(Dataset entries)
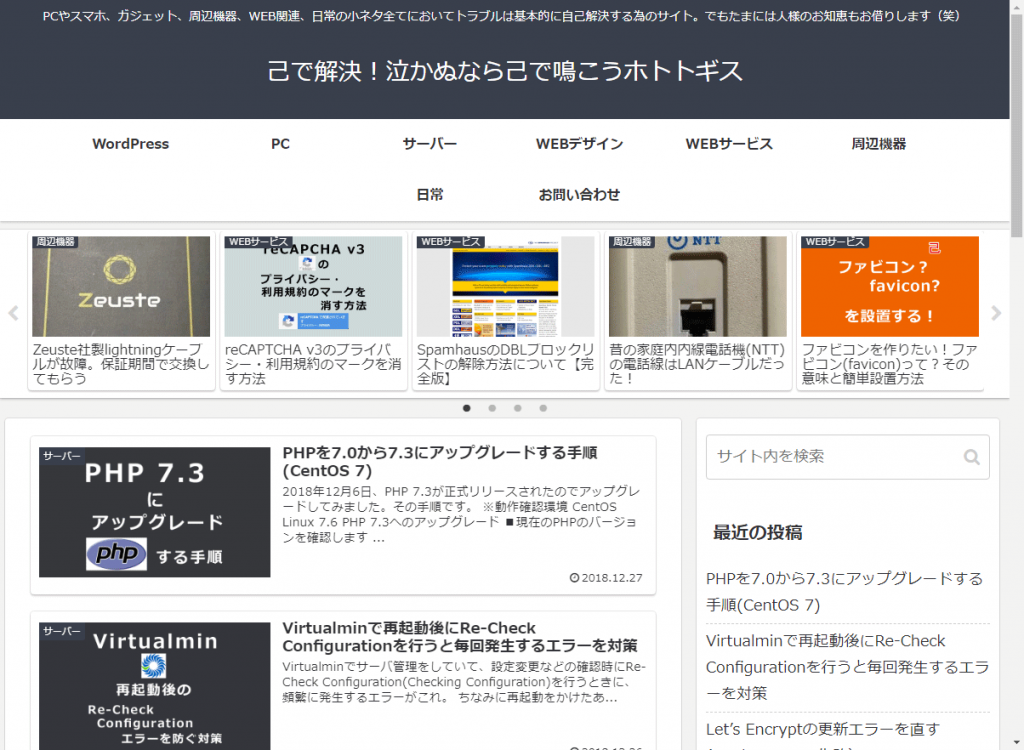Select the サーバー badge on the PHP 7.3 thumbnail
The width and height of the screenshot is (1024, 750).
pyautogui.click(x=61, y=455)
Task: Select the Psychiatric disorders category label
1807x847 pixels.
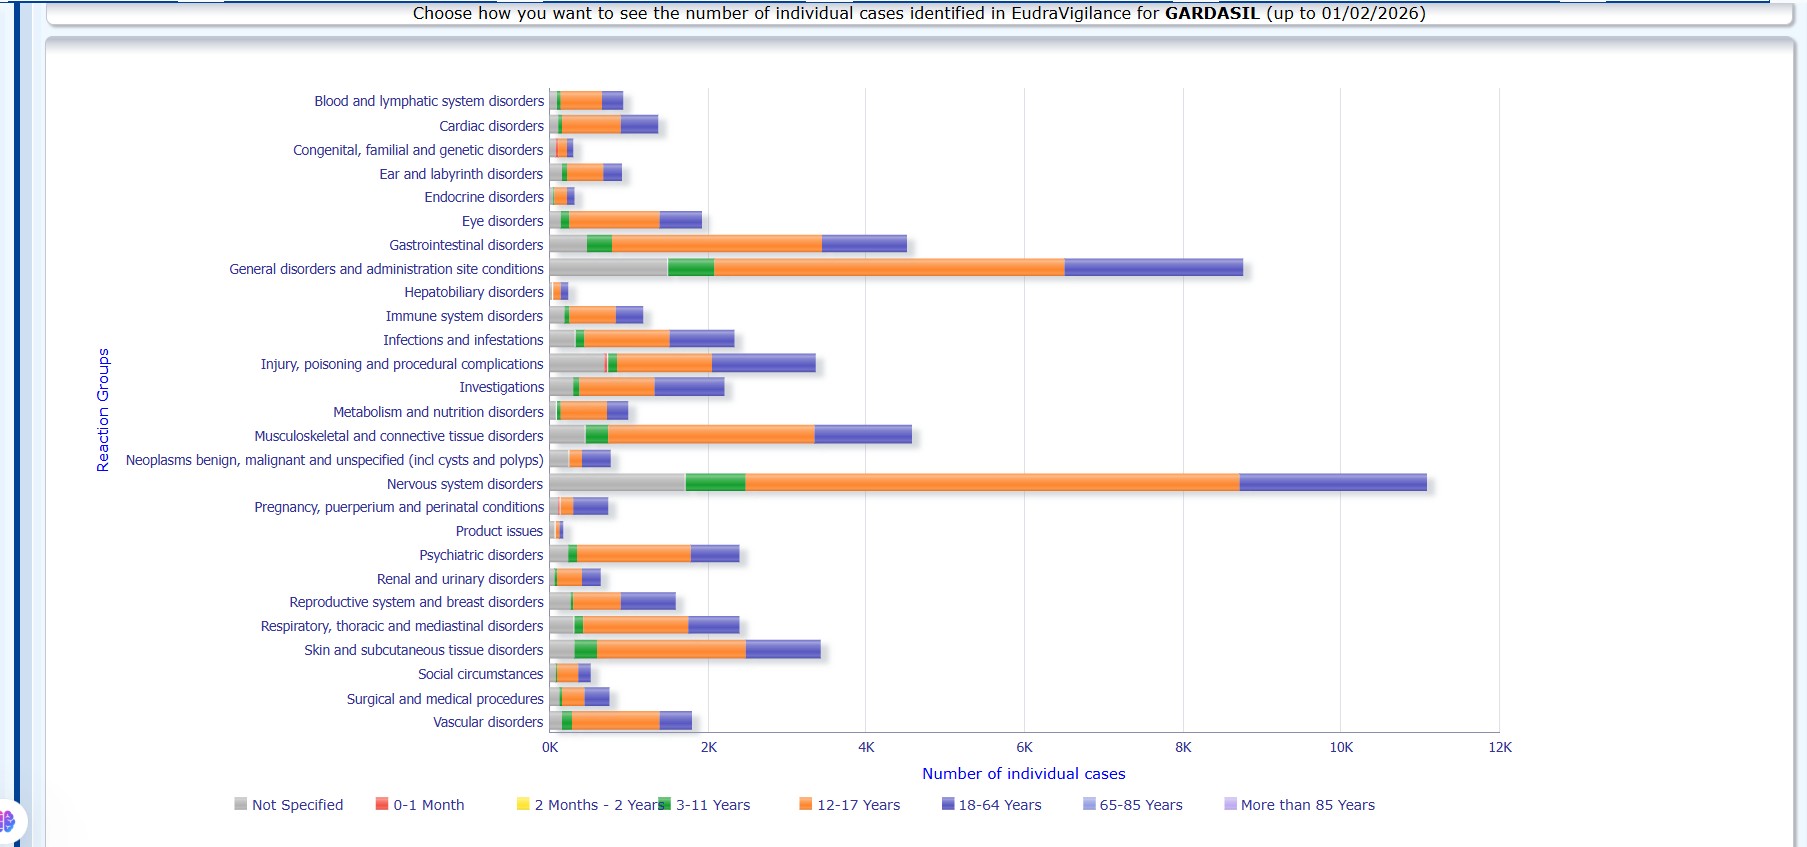Action: click(x=481, y=555)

**TASK TO COMPLETE**. Only an exact copy belongs in the answer: the lines from the one containing "Task: Select the" through the end of the records, both ends included, minus the pictures.

**ANSWER TO THIS TASK**.
Task: Select the Psychiatric disorders category label
1807x847 pixels.
Action: click(x=481, y=555)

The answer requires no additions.